■ **EXERCISE**: Transcribe every record without leaving anything out or changing a word.

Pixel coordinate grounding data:
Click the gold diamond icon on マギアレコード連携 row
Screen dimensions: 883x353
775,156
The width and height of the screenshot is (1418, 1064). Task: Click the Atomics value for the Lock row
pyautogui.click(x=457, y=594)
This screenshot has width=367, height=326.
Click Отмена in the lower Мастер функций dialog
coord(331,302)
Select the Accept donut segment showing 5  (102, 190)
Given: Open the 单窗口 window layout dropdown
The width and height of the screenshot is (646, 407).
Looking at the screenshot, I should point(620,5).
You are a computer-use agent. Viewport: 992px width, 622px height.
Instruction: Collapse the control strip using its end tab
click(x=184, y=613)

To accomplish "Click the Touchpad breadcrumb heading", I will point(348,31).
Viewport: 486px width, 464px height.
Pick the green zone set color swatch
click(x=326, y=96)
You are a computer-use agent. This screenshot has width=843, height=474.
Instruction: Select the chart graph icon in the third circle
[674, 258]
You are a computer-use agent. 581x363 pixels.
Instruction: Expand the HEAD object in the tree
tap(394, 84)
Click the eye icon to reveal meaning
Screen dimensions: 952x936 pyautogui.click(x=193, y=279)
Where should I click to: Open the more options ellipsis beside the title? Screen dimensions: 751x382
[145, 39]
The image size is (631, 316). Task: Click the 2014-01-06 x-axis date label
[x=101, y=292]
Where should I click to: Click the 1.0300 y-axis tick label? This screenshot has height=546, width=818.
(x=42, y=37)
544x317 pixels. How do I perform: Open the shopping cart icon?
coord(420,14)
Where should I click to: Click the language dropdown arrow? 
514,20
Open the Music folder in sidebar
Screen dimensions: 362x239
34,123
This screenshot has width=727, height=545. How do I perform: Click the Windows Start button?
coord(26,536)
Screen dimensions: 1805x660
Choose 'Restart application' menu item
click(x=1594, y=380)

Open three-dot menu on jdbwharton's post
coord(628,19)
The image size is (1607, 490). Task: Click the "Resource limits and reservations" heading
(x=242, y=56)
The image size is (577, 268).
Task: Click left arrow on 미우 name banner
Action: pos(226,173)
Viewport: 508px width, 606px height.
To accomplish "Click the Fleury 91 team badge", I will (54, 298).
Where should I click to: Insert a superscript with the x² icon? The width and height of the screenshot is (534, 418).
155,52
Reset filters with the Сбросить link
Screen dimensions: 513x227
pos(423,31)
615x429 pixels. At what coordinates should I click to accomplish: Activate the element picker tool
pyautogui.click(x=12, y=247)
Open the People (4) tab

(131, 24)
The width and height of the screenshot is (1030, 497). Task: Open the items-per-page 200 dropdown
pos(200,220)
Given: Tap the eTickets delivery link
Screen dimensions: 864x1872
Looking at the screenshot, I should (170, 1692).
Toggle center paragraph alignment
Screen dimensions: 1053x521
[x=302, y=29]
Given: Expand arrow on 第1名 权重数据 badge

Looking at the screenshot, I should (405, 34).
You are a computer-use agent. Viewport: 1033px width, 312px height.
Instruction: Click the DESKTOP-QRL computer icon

■ **ANSWER FOR THIS EXERCISE**:
Click the gold diamond icon on マギアレコード連携 row
Screen dimensions: 883x353
775,156
The width and height of the screenshot is (1418, 1064). Task: Click the Atomics value for the Lock row
pyautogui.click(x=457, y=594)
This screenshot has width=367, height=326.
Click Отмена in the lower Мастер функций dialog
coord(331,302)
Select the Accept donut segment showing 5  (102, 190)
Given: Open the 单窗口 window layout dropdown
The width and height of the screenshot is (646, 407).
Looking at the screenshot, I should point(620,5).
You are a computer-use agent. Viewport: 992px width, 622px height.
Instruction: Collapse the control strip using its end tab
click(x=184, y=613)

To accomplish "Click the Touchpad breadcrumb heading", I will point(348,31).
Viewport: 486px width, 464px height.
Pick the green zone set color swatch
click(x=326, y=96)
You are a computer-use agent. This screenshot has width=843, height=474.
Instruction: Select the chart graph icon in the third circle
[674, 258]
You are a computer-use agent. 581x363 pixels.
Instruction: Expand the HEAD object in the tree
tap(394, 84)
Click the eye icon to reveal meaning
Screen dimensions: 952x936 pyautogui.click(x=193, y=279)
Where should I click to: Open the more options ellipsis beside the title? Screen dimensions: 751x382
[145, 39]
The image size is (631, 316). Task: Click the 2014-01-06 x-axis date label
[x=101, y=292]
Where should I click to: Click the 1.0300 y-axis tick label? This screenshot has height=546, width=818.
(x=42, y=37)
544x317 pixels. How do I perform: Open the shopping cart icon?
coord(420,14)
Where should I click to: Click the language dropdown arrow? 
514,20
Open the Music folder in sidebar
Screen dimensions: 362x239
34,123
This screenshot has width=727, height=545. How do I perform: Click the Windows Start button?
coord(26,536)
Screen dimensions: 1805x660
Choose 'Restart application' menu item
click(x=1594, y=380)

Open three-dot menu on jdbwharton's post
coord(628,19)
The image size is (1607, 490). Task: Click the "Resource limits and reservations" heading
(x=242, y=56)
The image size is (577, 268).
Task: Click left arrow on 미우 name banner
Action: pos(226,173)
Viewport: 508px width, 606px height.
To accomplish "Click the Fleury 91 team badge", I will (54, 298).
Where should I click to: Insert a superscript with the x² icon? The width and height of the screenshot is (534, 418).
155,52
Reset filters with the Сбросить link
Screen dimensions: 513x227
pos(423,31)
615x429 pixels. At what coordinates should I click to accomplish: Activate the element picker tool
pyautogui.click(x=12, y=247)
Open the People (4) tab

(131, 24)
The width and height of the screenshot is (1030, 497). Task: Open the items-per-page 200 dropdown
pos(200,220)
Given: Tap the eTickets delivery link
Screen dimensions: 864x1872
Looking at the screenshot, I should (170, 1692).
Toggle center paragraph alignment
Screen dimensions: 1053x521
[x=302, y=29]
Given: Expand arrow on 第1名 权重数据 badge

Looking at the screenshot, I should (405, 34).
You are a computer-use agent. Viewport: 1033px width, 312px height.
Instruction: Click the DESKTOP-QRL computer icon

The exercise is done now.